#### Data listing

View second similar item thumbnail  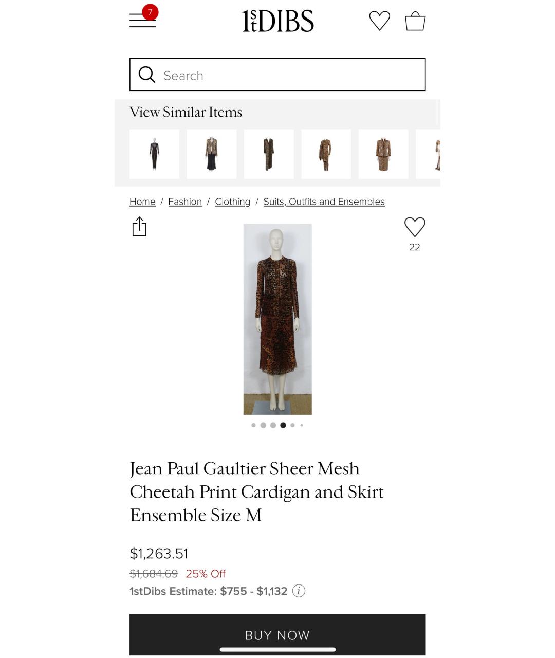[212, 154]
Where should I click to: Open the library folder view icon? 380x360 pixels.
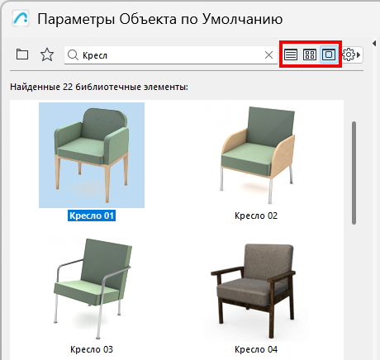tap(22, 54)
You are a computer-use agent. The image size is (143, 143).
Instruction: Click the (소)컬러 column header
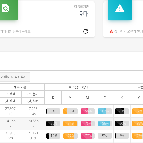click(x=33, y=94)
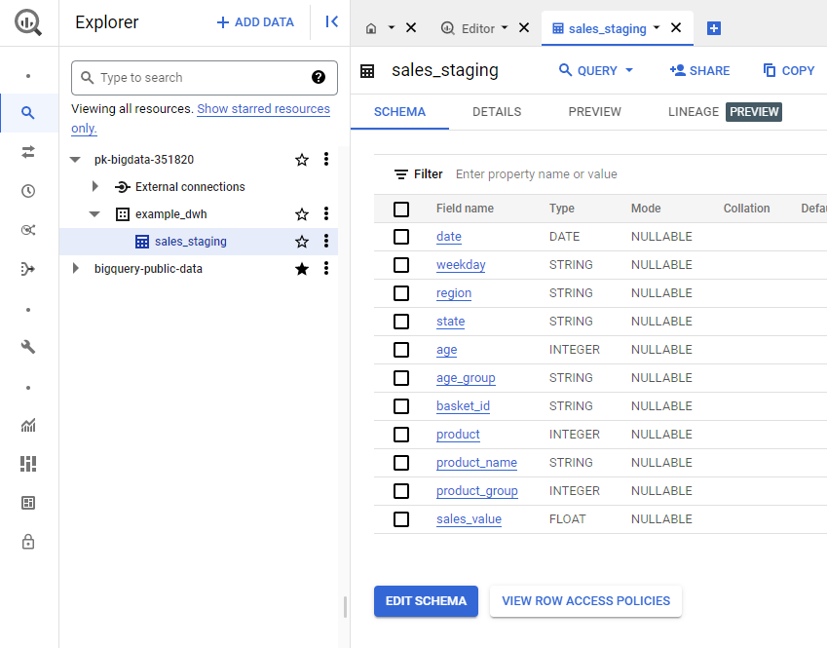Click the lock icon in the sidebar

[x=27, y=542]
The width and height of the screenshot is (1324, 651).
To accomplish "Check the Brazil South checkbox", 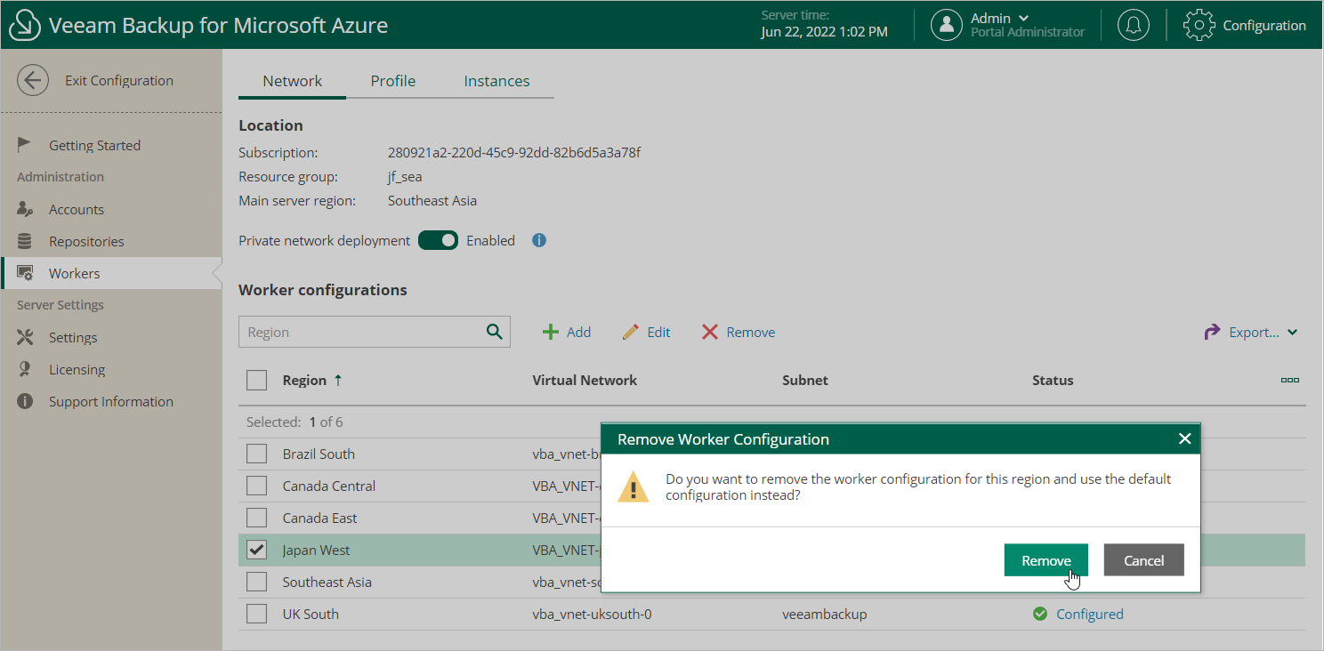I will (x=257, y=454).
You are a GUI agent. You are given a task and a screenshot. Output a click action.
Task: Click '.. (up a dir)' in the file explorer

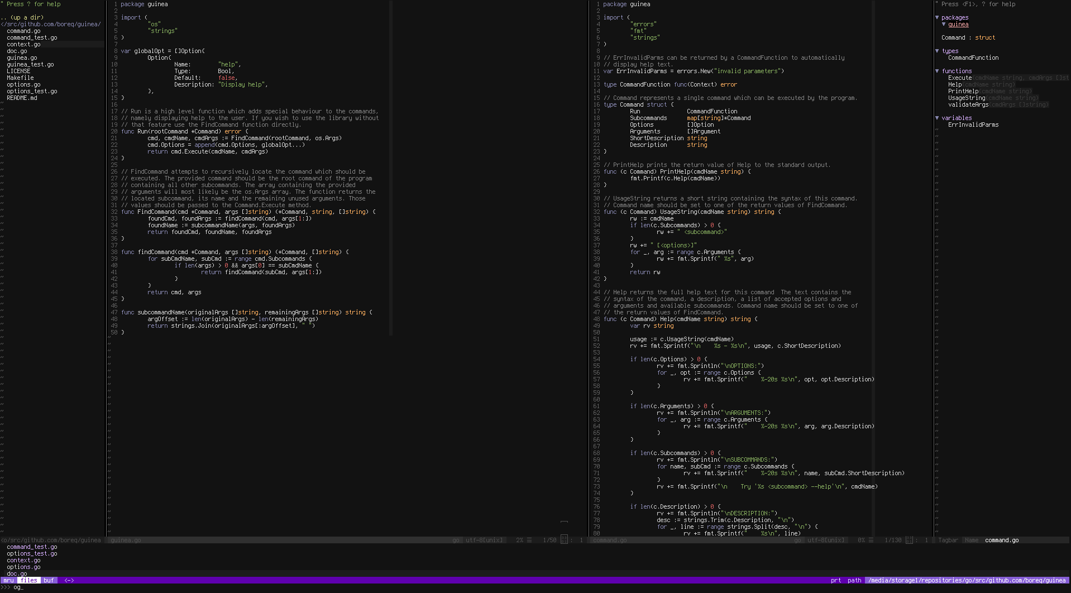[x=22, y=17]
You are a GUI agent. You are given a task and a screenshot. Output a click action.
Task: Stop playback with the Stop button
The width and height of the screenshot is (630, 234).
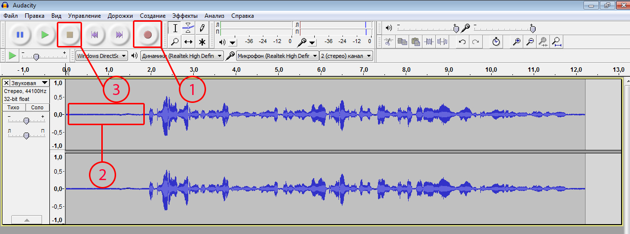pyautogui.click(x=70, y=35)
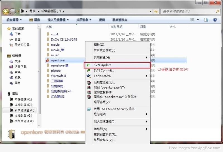The width and height of the screenshot is (223, 152).
Task: Expand the view options dropdown arrow
Action: [198, 20]
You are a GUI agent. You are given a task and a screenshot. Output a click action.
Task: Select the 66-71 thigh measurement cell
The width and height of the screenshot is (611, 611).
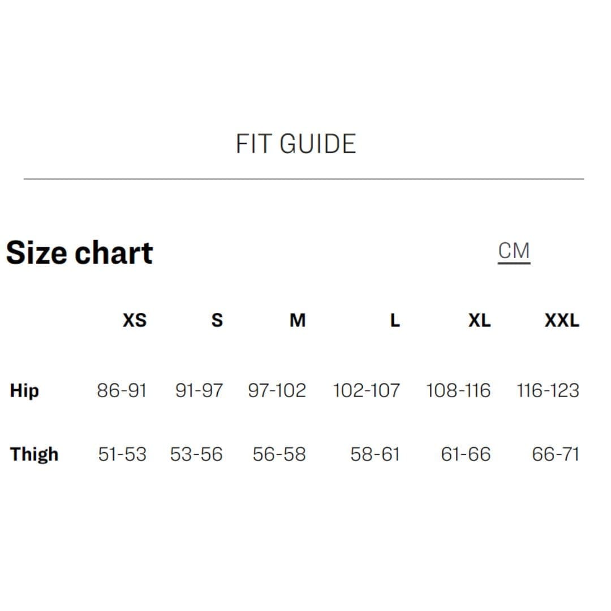(x=556, y=454)
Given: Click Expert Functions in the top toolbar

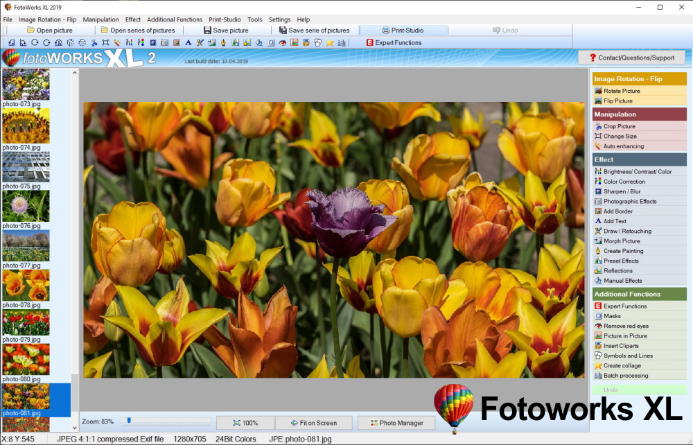Looking at the screenshot, I should (394, 43).
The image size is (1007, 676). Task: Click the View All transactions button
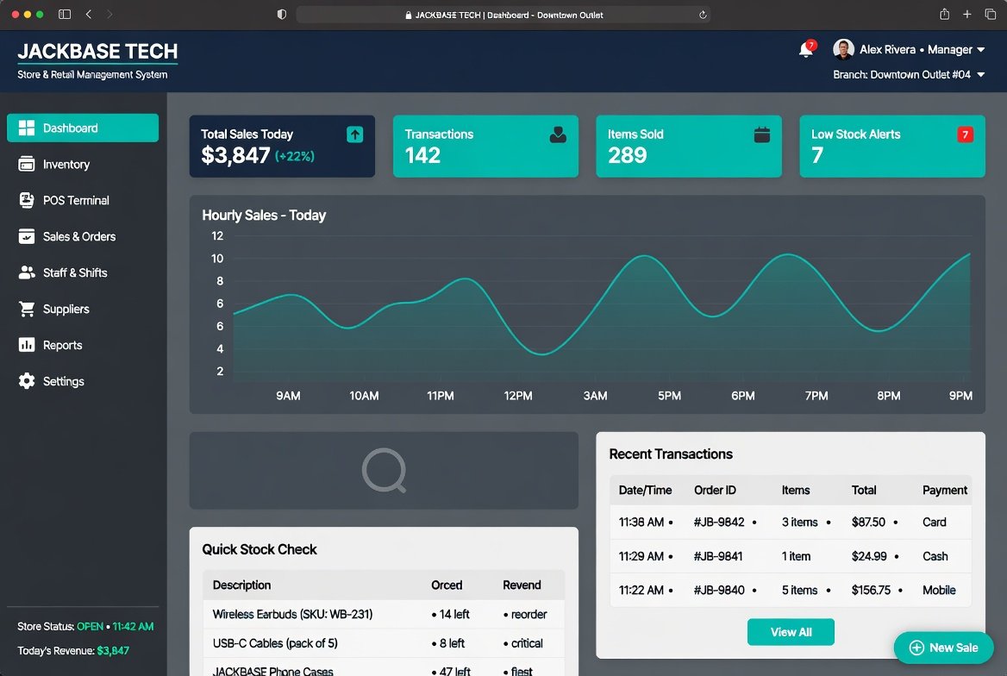pos(791,632)
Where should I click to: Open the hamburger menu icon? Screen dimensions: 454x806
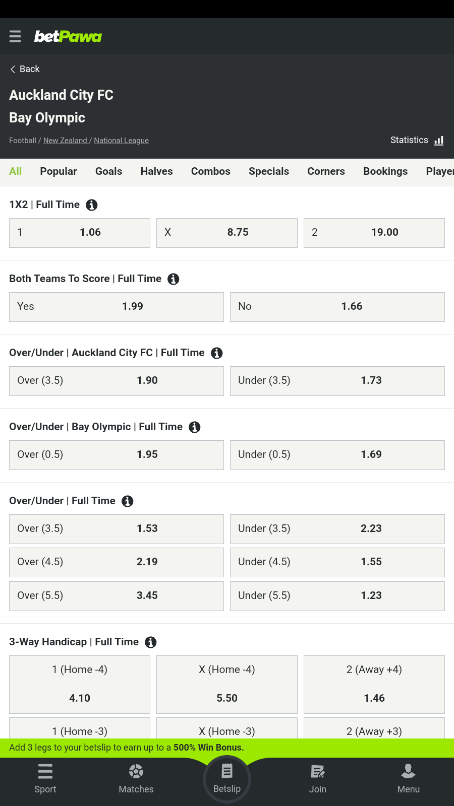15,36
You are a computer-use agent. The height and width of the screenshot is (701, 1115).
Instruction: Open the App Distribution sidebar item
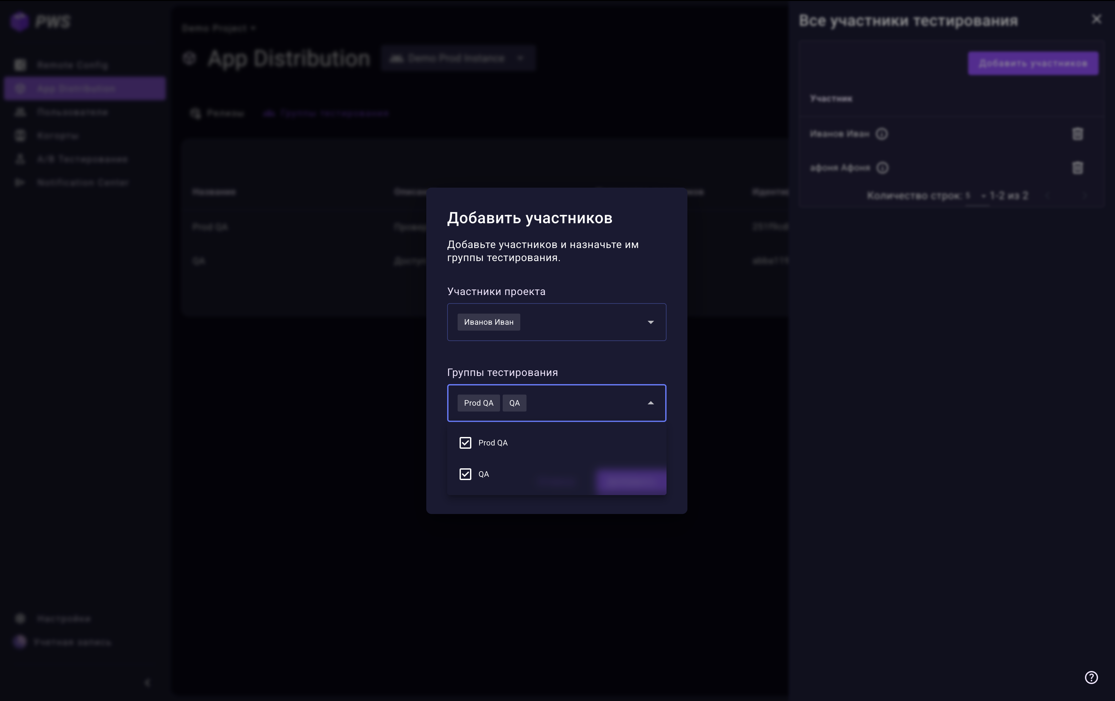click(85, 88)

########

Update the stretch from the line containing "You are a computer-use agent. The height" through the end of the entries so that "sidebar" becomes "side panel", keeping everything else the same. Leave the pictures out of your answer.

You are a computer-use agent. The height and width of the screenshot is (701, 1115).
Instruction: Open the App Distribution side panel item
click(85, 88)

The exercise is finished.